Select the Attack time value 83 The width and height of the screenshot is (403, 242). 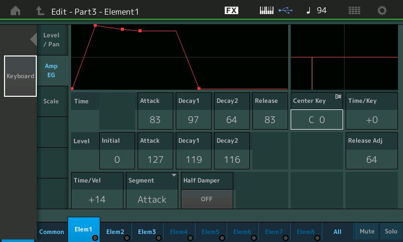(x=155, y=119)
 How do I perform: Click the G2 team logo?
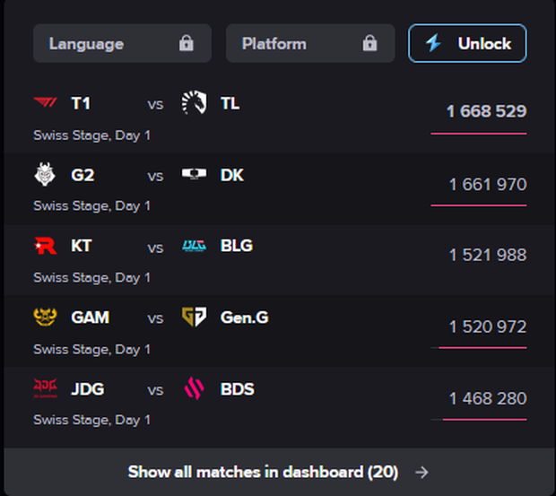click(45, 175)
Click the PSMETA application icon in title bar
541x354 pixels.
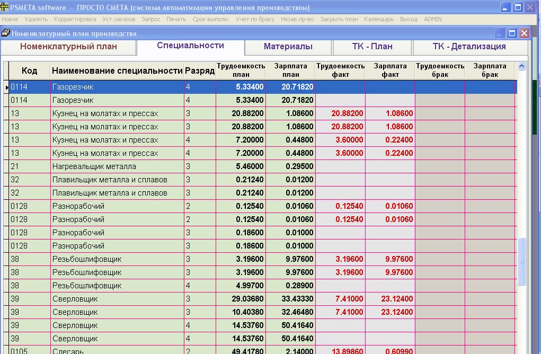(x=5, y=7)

◇ ◇ ◇

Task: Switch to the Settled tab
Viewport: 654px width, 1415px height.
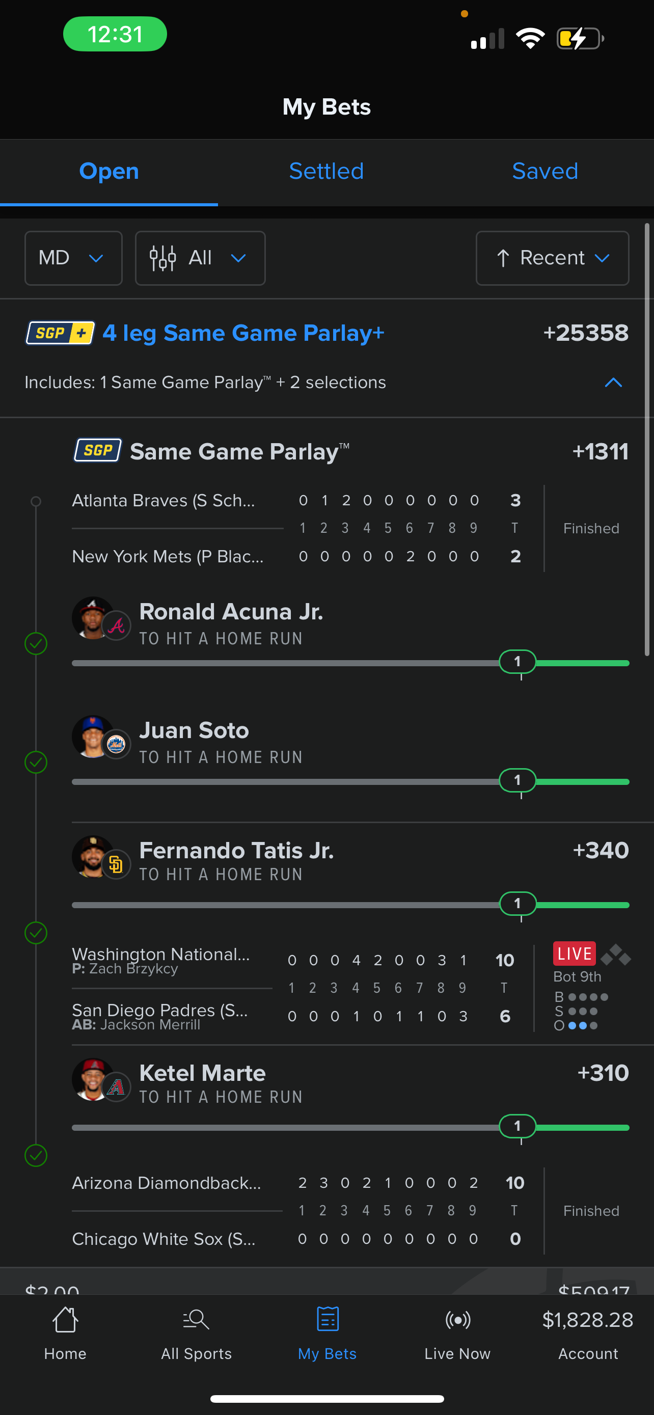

◇ ◇ ◇

* [TASK OBJECTIVE]: In the data above, retype exactly and only the lines between the one holding "Task: Switch to the Settled tab" and the one holding "Viewport: 654px width, 1415px height.", inclusive.

* [TASK SOLUTION]:
Task: Switch to the Settled tab
Viewport: 654px width, 1415px height.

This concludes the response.